The original intent of this study was to understand whether and how clinicians would discuss medical errors. Most clinicians indicated that they would disclose an error to patients, but the qualitative analysis revealed that clinicians held a nuanced definition of “disclosure” that most often did not contain the elements desired by patients.2–4,8,9
This difference creates a potential communication gap between clinicians and patients in the aftermath of a harmful error. To many clinicians, disclosure was not a straightforward description of what happened. Instead, under the rubric of disclosure, clinicians described various forms of discussion that would communicate different impressions of the nature of the mistake and its relationship to effects experienced by the patient. The difference between what clinicians say and what patients expect—all classified as “disclosure”—might explain some of the discrepancy between reported attitudes and actual error disclosure behavior.4,12,31
Error disclosure is an essential process to ensure that patients receive the information needed to make informed decisions about their care. Ethicists, professional organizations, and researchers align in support of open disclosure of errors. According to the American College of Physicians Ethics Manual, information “should be disclosed whenever it is considered material to the patient’s understanding of his or her situation, possible treatments, and probable outcomes.... However uncomfortable for the clinician, information that is essential to and desired by the patient must be disclosed.”32
The American Medical Association’s Council on Ethical and Judicial Affairs states that “the physician is ethically required to inform the patient of all the facts necessary to ensure understanding of what has occurred.”17
Yet, the data presented here show that clinicians and administrators describe a more complex view of disclosure that incorporates the competing interests of self-preservation and duty to the patient and institution. Interestingly, professional guidelines are not explicit on what disclosure entails, how repercussions are to be handled, or approaches to resolve ethical and legal tensions. Moreover, there is very little teaching done in medical training that focuses on this important issue. Based on the grounded analysis performed in this study, we propose the following definition of disclosure of a medical error:
Error disclosure = Communication between a health care provider and a patient, family members, or the patient’s proxy that acknowledges the occurrence of an error, discusses what happened, and describes the link between the error and outcomes in a manner that is meaningful to the patient.

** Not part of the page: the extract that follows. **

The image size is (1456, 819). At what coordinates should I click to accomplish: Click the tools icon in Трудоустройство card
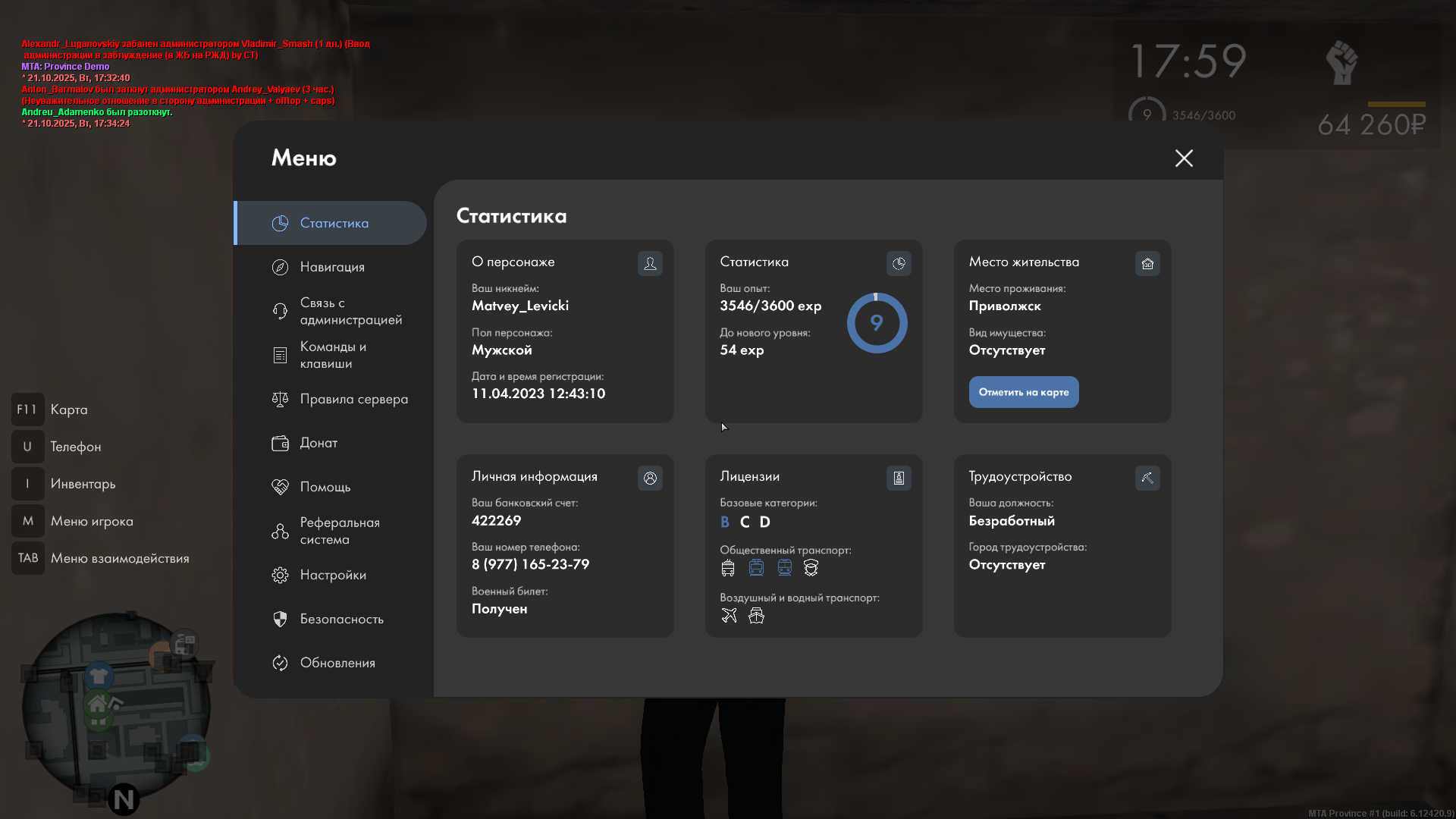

Such definitions are needed to advance the field and to inform practical policies.
Our study is limited because of its small size and qualitative data analysis. As such, the frequencies of disclosure types cannot and should not be interpreted in quantitative terms. The focus group sample was composed of self-selected volunteers and was not representative of the participating medical centers. In addition, we studied only academic medical centers in one region, which may not reflect other areas. All of the authors have clinical experience with error and disclosure and may bring personal biases to the analysis. We have systematically tried to be aware of our biases and use them to our advantage rather than trying to eliminate them. The qualitative analysis uncovered an unexpected range of disclosure types, and our clinical experience lent an ability to hear the contingencies that necessitated such nuanced interpretations. Moreover, the clinician participants, knowing that the authors were clinicians and likely had similar experiences, may have been more open to discuss the sensitive topic. Lastly, this analysis does not yield insight into why nuances in disclosure behaviors exist.
Our analysis identified several areas in which the disclosures we studied failed to meet the standards of patients and professional organizations. Partial disclosure and Nondisclosure satisfies neither the patient’s desires nor a clinician’s professional responsibility, yet such disclosure types accounted for the majority of all the disclosures in our sample. The preponderance of Partial disclosures is similar to that found in a recent study with surgical teams.33
Whereas these findings may underscore the fact that a gap exists, it is a credit to those who participated in the focus groups that they were willing to reveal their current thoughts and practices regarding error disclosure. Such candid discussion among a diverse set of health care professionals augurs well for the future. Our detailed description of error disclosure, built on a qualitative analysis, yielded 6 disclosure elements that could serve as criteria for clinicians and others to educate about and evaluate disclosures. These elements of disclosure might be used to create realistic guidelines for disclosure behaviors and inform practical interventions.